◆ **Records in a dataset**
..........
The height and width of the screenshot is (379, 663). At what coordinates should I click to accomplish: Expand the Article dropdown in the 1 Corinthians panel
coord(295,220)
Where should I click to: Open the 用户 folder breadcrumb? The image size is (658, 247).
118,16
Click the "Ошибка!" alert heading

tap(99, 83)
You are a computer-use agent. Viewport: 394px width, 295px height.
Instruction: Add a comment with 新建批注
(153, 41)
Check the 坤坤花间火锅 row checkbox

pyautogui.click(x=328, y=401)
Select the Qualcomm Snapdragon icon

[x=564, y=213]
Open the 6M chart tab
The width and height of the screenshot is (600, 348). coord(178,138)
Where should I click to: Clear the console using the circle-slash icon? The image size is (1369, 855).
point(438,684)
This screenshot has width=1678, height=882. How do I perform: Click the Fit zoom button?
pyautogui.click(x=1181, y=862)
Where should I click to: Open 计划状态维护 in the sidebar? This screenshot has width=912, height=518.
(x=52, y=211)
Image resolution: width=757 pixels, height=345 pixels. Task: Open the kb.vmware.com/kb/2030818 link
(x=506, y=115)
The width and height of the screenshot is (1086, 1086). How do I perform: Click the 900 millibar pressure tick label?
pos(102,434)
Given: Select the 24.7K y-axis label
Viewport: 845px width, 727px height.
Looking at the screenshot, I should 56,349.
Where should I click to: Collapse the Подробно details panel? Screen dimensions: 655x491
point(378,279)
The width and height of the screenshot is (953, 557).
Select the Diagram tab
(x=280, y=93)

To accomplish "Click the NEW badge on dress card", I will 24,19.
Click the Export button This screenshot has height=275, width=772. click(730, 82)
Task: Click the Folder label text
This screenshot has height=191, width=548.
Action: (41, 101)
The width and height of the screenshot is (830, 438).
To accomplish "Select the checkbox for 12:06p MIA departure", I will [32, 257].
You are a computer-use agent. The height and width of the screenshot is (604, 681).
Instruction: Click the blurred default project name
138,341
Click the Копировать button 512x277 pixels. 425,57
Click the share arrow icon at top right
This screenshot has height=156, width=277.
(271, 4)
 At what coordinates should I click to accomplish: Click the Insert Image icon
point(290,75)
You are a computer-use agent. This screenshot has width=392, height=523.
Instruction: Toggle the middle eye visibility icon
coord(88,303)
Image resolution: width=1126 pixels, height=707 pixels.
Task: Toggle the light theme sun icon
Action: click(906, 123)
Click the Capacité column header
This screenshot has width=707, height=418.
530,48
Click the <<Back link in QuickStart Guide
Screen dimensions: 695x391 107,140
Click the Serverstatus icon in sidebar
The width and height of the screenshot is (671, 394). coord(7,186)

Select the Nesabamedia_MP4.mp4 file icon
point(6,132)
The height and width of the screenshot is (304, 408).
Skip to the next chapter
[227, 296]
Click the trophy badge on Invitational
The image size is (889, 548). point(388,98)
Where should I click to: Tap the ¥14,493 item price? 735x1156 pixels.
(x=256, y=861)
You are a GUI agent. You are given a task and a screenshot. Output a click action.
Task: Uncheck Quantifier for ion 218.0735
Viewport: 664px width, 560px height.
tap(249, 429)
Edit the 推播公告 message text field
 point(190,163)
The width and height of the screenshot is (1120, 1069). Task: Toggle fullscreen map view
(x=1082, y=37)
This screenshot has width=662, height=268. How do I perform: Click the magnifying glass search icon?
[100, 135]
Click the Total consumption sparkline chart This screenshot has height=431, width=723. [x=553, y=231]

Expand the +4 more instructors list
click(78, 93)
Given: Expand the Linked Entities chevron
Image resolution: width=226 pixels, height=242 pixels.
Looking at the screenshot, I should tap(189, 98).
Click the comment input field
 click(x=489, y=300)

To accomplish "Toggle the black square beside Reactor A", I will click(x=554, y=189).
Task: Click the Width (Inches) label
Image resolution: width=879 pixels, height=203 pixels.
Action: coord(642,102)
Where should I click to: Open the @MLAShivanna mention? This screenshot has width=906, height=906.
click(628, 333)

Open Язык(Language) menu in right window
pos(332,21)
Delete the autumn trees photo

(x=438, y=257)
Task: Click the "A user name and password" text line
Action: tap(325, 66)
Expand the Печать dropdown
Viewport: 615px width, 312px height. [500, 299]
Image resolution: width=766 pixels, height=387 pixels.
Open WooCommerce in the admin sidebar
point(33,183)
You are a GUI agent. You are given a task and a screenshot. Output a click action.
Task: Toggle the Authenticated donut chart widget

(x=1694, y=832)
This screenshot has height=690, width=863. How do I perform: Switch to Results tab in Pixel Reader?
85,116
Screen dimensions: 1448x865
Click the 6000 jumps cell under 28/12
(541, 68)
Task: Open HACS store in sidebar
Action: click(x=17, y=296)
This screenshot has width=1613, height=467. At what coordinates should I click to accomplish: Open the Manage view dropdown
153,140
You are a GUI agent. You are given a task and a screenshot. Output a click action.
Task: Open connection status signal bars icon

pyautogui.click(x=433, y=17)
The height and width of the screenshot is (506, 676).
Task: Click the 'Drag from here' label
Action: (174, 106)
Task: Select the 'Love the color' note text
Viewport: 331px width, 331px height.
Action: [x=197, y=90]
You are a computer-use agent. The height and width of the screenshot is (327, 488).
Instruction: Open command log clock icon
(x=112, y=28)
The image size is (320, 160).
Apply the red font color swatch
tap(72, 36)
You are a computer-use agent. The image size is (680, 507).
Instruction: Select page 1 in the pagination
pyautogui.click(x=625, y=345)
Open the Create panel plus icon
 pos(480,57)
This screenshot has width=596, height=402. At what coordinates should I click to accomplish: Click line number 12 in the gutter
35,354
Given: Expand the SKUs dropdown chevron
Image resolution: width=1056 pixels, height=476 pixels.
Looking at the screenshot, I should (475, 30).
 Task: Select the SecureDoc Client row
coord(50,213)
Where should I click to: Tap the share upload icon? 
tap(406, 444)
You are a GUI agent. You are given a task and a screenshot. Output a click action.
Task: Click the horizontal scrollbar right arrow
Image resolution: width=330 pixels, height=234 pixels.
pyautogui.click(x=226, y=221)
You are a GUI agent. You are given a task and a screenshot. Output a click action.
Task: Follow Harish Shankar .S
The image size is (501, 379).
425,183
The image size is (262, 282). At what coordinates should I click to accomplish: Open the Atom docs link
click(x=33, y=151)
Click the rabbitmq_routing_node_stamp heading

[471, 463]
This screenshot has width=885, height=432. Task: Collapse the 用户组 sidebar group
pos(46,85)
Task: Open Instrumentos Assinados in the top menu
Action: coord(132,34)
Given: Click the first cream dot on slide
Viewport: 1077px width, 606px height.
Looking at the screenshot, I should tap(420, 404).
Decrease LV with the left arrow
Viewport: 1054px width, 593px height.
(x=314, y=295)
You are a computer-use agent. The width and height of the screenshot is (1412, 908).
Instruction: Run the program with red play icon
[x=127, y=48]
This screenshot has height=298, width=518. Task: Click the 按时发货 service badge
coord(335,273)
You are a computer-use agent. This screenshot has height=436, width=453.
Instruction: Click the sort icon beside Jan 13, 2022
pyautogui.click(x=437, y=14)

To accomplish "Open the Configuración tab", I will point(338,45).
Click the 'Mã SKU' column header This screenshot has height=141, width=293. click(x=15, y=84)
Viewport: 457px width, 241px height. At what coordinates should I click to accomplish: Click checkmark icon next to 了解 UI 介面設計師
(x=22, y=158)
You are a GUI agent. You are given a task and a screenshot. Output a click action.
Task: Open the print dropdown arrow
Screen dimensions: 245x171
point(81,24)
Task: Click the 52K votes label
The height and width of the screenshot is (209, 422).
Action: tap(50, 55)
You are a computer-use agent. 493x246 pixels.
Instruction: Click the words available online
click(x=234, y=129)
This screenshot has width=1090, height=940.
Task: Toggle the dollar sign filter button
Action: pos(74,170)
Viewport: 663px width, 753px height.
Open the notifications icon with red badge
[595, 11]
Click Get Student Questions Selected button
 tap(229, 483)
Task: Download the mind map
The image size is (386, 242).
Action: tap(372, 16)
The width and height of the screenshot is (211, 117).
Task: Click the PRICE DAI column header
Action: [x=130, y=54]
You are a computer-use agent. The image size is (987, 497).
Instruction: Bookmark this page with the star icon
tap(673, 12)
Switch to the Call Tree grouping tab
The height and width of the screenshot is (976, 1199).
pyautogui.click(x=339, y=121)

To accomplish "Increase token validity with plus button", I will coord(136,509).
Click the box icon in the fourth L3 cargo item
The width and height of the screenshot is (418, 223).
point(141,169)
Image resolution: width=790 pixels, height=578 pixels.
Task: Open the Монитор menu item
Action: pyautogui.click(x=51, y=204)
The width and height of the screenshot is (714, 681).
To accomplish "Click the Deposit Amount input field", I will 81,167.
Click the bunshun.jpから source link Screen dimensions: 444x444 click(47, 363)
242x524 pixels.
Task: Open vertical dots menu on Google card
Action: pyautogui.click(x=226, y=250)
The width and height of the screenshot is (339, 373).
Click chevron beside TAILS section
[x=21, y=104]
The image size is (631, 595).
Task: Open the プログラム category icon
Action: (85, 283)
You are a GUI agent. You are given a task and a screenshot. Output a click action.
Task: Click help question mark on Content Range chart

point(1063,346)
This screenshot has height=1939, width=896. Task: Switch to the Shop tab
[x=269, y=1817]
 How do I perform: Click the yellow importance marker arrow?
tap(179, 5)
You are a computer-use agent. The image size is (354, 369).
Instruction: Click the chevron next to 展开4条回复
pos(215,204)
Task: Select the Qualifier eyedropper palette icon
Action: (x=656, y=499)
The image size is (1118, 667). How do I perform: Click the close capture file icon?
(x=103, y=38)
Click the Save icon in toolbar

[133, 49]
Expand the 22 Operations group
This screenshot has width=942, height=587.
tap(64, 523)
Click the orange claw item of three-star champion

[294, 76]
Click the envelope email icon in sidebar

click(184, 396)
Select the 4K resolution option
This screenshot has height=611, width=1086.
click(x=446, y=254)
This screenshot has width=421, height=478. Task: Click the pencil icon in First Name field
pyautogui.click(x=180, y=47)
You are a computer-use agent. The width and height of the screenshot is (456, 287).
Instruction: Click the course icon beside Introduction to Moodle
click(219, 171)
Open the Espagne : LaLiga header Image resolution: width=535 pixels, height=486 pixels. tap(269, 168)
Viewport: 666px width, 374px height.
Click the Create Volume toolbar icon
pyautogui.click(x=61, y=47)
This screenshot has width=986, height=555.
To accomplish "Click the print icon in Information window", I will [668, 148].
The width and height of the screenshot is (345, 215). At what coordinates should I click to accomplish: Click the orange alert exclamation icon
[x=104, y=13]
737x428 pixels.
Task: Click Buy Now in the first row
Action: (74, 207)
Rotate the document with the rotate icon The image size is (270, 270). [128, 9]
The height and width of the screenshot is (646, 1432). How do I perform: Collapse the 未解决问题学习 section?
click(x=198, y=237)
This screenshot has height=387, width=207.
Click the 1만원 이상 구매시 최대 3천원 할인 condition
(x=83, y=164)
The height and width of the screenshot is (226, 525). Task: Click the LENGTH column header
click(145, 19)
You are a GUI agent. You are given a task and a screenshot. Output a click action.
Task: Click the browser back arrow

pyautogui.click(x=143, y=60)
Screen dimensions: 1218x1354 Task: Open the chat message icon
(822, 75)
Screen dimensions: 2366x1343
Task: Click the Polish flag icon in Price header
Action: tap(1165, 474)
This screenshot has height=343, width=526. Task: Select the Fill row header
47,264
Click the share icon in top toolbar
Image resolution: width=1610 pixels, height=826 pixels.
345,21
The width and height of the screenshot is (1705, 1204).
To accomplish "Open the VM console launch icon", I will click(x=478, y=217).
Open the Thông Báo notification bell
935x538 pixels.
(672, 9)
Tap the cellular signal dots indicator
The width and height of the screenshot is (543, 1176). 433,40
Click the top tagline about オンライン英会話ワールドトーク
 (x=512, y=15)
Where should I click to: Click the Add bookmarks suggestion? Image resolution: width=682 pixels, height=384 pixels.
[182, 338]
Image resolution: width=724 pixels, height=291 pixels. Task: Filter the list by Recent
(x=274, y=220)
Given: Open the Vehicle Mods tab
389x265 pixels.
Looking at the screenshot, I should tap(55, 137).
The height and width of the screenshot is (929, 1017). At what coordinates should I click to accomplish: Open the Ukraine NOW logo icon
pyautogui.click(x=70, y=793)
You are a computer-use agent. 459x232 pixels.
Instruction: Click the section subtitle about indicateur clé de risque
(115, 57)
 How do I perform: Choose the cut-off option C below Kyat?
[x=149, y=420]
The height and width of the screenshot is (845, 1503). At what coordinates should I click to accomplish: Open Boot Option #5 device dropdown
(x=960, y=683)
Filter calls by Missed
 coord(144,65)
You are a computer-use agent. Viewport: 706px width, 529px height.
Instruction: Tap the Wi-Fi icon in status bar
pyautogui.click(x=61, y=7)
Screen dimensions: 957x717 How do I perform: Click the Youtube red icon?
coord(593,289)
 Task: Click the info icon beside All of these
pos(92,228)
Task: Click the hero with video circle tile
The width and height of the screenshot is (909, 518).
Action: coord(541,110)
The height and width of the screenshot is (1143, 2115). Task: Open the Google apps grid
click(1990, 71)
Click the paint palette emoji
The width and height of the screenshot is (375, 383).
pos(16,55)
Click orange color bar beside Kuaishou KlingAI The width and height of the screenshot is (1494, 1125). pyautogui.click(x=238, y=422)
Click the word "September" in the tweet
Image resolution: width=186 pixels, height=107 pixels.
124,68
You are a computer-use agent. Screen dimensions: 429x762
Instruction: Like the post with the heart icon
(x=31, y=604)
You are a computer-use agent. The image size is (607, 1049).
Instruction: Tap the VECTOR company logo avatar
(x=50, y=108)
..........
◆ **GIVEN REQUEST**
Put the stretch of rows from the start through the line containing "The width and height of the screenshot is (600, 348)." into a Markdown table with the columns Number and Line, giving each line its own number and leaving out blank lines.

◆ **WRITTEN RESPONSE**
| Number | Line |
|---|---|
| 1 | The height and width of the screenshot is (379, 663). At what coordinates should I click to accomplish: Expand the Article dropdown in the 1 Corinthians panel |
| 2 | coord(295,220) |
| 3 | Where should I click to: Open the 用户 folder breadcrumb? The image size is (658, 247). |
| 4 | 118,16 |
| 5 | Click the "Ошибка!" alert heading |
| 6 | tap(99, 83) |
| 7 | You are a computer-use agent. Viewport: 394px width, 295px height. |
| 8 | Instruction: Add a comment with 新建批注 |
| 9 | (153, 41) |
| 10 | Check the 坤坤花间火锅 row checkbox |
| 11 | pyautogui.click(x=328, y=401) |
| 12 | Select the Qualcomm Snapdragon icon |
| 13 | [x=564, y=213] |
| 14 | Open the 6M chart tab |
| 15 | The width and height of the screenshot is (600, 348). coord(178,138) |